WORK REQUEST: Copy the result of filtering the entries below for lines that include the string "print".

- Opening Delimiter -

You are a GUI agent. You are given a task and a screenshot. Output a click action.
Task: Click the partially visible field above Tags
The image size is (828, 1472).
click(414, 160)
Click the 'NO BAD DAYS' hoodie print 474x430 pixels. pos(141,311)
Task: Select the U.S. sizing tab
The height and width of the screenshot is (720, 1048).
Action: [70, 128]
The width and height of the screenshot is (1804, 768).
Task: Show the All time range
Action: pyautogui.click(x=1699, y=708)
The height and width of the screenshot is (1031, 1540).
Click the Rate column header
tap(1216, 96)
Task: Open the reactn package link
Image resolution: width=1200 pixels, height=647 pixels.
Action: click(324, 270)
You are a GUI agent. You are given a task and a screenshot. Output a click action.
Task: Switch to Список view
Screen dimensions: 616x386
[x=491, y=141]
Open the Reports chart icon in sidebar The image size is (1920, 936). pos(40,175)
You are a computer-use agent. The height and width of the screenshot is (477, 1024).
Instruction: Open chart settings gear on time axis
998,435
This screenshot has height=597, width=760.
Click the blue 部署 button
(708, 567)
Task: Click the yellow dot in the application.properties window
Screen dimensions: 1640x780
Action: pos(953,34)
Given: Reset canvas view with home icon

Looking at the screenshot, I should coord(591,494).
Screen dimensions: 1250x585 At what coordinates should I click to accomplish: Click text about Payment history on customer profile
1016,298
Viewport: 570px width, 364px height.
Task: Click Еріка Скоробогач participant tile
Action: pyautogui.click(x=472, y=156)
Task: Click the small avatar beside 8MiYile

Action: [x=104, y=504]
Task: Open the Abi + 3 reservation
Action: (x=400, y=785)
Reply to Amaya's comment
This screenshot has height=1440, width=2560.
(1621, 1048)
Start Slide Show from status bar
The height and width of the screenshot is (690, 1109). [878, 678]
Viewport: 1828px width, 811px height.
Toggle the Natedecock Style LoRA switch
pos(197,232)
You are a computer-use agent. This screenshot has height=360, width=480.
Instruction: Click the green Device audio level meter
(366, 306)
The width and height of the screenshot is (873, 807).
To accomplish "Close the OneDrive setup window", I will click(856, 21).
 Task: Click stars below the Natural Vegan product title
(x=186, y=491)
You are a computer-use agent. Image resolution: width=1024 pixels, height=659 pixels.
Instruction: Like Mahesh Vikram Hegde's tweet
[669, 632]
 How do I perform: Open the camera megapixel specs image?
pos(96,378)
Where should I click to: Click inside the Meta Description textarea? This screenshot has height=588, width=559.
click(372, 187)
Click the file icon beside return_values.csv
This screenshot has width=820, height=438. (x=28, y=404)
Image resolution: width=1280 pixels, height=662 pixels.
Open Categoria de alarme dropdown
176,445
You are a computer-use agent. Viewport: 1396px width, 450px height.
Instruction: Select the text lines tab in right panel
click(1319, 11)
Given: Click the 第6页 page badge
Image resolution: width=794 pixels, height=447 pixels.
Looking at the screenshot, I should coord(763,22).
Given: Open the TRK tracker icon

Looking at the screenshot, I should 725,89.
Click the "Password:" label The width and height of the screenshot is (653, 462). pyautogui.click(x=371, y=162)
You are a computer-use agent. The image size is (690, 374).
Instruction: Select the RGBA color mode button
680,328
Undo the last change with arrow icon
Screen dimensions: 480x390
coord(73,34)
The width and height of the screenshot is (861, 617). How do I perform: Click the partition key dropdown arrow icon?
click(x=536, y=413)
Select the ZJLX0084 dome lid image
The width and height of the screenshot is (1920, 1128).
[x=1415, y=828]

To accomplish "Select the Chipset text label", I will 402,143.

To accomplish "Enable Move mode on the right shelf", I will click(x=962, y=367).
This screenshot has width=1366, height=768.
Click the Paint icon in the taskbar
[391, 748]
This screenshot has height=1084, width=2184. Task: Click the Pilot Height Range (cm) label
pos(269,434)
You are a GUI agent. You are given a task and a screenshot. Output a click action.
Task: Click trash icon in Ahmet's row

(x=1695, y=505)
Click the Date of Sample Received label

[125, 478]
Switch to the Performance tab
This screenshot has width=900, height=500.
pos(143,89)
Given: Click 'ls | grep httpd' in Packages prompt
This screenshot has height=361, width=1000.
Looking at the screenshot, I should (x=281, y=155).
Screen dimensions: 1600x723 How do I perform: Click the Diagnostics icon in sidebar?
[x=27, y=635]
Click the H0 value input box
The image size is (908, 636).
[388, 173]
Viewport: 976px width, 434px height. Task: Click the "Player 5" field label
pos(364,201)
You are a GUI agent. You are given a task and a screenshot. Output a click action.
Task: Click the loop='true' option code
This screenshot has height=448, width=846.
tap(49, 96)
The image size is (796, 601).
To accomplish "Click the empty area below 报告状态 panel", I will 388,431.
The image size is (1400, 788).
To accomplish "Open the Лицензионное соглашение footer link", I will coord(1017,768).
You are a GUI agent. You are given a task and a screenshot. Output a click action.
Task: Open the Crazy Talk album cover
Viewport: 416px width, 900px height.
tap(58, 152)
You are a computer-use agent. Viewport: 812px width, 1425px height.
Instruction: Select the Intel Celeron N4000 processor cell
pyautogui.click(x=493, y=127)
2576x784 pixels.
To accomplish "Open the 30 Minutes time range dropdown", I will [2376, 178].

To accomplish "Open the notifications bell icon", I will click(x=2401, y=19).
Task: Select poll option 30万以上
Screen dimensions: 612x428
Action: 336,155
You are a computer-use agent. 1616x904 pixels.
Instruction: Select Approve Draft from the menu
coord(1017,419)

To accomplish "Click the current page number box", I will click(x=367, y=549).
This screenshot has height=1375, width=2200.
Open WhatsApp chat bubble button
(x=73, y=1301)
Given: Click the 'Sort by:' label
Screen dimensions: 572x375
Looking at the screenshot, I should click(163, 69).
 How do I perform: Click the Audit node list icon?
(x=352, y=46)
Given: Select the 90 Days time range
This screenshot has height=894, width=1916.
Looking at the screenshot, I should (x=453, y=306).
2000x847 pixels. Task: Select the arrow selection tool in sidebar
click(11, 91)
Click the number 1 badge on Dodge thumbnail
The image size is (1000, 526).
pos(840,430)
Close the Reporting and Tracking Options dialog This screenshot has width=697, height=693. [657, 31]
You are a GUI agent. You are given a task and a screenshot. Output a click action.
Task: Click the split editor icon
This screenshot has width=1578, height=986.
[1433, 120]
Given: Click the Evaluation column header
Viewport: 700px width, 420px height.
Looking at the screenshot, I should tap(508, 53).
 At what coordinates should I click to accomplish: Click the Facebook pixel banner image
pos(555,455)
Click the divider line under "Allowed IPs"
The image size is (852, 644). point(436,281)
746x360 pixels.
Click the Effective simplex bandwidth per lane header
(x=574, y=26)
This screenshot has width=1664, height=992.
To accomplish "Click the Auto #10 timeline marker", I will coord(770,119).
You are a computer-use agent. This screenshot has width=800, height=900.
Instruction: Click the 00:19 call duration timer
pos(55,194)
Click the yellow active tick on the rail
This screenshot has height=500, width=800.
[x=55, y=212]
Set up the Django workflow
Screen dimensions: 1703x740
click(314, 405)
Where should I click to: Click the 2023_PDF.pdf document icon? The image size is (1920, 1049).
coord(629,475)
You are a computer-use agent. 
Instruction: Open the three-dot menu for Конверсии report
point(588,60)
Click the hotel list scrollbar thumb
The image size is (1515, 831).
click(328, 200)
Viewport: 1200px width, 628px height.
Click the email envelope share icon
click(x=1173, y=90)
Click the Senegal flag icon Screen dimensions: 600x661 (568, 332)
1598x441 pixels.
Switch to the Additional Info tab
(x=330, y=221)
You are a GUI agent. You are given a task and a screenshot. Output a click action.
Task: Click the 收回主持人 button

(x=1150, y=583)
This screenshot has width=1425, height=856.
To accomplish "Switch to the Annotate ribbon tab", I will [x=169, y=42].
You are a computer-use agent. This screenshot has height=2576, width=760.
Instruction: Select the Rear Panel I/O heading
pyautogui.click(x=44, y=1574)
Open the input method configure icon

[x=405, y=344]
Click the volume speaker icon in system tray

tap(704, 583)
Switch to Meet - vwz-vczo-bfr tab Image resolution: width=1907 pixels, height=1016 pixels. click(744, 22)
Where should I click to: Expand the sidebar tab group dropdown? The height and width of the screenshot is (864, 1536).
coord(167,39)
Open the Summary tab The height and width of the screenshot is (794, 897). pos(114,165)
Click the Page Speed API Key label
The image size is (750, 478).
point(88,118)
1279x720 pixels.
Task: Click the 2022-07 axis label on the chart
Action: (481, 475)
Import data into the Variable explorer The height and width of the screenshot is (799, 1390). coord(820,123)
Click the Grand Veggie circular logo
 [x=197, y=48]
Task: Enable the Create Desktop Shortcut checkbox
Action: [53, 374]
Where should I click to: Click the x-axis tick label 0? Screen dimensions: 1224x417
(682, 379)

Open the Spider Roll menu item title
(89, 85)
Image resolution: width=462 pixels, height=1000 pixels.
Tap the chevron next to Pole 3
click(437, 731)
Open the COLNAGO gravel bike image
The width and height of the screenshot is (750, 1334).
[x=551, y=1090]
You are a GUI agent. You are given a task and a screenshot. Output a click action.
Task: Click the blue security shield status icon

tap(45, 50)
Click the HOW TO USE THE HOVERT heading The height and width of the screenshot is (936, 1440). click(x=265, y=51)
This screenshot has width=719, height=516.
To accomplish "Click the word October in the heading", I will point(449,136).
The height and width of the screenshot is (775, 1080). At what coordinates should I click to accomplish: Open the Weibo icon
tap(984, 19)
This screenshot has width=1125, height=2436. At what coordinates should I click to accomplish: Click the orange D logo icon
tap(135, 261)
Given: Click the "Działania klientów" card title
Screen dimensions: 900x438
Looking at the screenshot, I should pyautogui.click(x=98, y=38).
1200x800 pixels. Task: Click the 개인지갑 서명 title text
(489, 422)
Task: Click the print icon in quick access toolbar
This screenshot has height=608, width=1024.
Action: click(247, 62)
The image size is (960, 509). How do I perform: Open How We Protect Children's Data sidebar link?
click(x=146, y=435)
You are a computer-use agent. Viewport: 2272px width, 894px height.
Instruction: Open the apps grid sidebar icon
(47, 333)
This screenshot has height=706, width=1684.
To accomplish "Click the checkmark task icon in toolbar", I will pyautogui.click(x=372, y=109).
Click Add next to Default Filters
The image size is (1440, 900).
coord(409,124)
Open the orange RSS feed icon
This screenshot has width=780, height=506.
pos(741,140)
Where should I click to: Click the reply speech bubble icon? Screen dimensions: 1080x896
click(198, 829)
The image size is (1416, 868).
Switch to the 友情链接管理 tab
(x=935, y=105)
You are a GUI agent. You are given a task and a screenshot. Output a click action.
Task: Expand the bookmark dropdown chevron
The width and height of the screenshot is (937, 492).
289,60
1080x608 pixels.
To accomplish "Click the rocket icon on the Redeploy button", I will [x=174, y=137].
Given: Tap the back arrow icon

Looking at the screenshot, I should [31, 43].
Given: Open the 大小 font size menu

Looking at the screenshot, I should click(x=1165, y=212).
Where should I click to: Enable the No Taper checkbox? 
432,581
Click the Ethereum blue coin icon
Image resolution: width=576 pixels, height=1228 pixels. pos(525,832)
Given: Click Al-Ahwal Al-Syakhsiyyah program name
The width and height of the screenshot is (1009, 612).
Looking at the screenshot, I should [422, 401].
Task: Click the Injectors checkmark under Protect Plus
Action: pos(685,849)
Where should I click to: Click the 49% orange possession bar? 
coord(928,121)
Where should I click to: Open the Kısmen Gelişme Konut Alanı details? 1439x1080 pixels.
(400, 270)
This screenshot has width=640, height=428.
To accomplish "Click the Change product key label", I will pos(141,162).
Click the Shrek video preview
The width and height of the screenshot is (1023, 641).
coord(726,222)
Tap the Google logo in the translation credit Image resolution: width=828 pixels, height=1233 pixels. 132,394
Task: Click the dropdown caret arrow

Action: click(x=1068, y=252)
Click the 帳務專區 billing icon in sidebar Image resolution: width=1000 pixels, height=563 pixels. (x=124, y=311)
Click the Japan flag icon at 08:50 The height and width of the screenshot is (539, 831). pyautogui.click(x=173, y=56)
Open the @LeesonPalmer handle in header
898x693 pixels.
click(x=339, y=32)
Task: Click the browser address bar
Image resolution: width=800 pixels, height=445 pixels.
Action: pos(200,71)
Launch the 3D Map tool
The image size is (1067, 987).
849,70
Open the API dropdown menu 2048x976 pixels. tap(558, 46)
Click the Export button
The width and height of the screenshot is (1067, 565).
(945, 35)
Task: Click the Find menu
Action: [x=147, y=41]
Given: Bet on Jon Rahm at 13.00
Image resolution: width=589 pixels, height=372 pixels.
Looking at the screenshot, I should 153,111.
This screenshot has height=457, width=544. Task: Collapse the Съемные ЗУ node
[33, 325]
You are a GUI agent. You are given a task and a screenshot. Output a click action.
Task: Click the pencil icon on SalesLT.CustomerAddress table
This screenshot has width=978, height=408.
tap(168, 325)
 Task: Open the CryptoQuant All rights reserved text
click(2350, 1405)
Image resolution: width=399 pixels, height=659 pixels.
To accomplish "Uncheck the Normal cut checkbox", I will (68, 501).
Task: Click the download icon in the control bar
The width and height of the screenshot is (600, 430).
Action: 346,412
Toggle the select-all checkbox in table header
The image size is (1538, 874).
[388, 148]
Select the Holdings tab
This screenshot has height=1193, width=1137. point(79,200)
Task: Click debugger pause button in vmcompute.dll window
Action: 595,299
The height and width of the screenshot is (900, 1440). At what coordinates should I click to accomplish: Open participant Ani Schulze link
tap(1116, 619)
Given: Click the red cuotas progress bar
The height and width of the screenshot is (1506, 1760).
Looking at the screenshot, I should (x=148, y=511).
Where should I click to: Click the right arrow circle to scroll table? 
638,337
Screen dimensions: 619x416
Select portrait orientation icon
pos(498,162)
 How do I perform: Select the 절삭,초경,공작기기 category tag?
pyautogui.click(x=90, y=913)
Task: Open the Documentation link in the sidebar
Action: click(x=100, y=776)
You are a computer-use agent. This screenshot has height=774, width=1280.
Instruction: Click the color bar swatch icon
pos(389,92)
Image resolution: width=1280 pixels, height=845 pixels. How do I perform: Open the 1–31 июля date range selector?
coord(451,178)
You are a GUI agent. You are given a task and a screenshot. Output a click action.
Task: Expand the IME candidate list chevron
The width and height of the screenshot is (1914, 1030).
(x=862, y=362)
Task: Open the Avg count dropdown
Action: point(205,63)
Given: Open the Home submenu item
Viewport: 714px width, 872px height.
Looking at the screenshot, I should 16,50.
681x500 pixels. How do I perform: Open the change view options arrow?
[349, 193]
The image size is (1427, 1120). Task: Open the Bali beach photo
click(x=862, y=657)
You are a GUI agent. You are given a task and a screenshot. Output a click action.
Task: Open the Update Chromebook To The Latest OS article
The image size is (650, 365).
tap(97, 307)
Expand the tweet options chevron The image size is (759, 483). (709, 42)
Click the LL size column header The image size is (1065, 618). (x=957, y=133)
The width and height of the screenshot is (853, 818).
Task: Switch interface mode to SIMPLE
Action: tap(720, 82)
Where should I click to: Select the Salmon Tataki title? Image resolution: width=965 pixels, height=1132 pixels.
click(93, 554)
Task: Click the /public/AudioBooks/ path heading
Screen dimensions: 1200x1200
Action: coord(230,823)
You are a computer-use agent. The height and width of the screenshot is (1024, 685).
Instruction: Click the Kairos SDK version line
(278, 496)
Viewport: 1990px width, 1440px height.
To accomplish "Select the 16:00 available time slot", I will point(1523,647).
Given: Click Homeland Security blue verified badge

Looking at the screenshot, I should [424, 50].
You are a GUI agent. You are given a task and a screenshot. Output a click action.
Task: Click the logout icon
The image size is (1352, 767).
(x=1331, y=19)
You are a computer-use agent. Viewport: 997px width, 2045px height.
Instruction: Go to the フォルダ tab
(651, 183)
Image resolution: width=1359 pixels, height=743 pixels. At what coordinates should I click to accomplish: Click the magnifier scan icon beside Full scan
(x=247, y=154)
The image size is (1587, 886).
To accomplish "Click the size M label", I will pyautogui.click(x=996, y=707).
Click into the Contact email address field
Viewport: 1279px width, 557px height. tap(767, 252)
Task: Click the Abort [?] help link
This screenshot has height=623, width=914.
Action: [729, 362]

- Closing Delimiter -

RESULT OF THIS EXERCISE:
Click the 'NO BAD DAYS' hoodie print 474x430 pixels. pos(141,311)
Task: Click the print icon in quick access toolbar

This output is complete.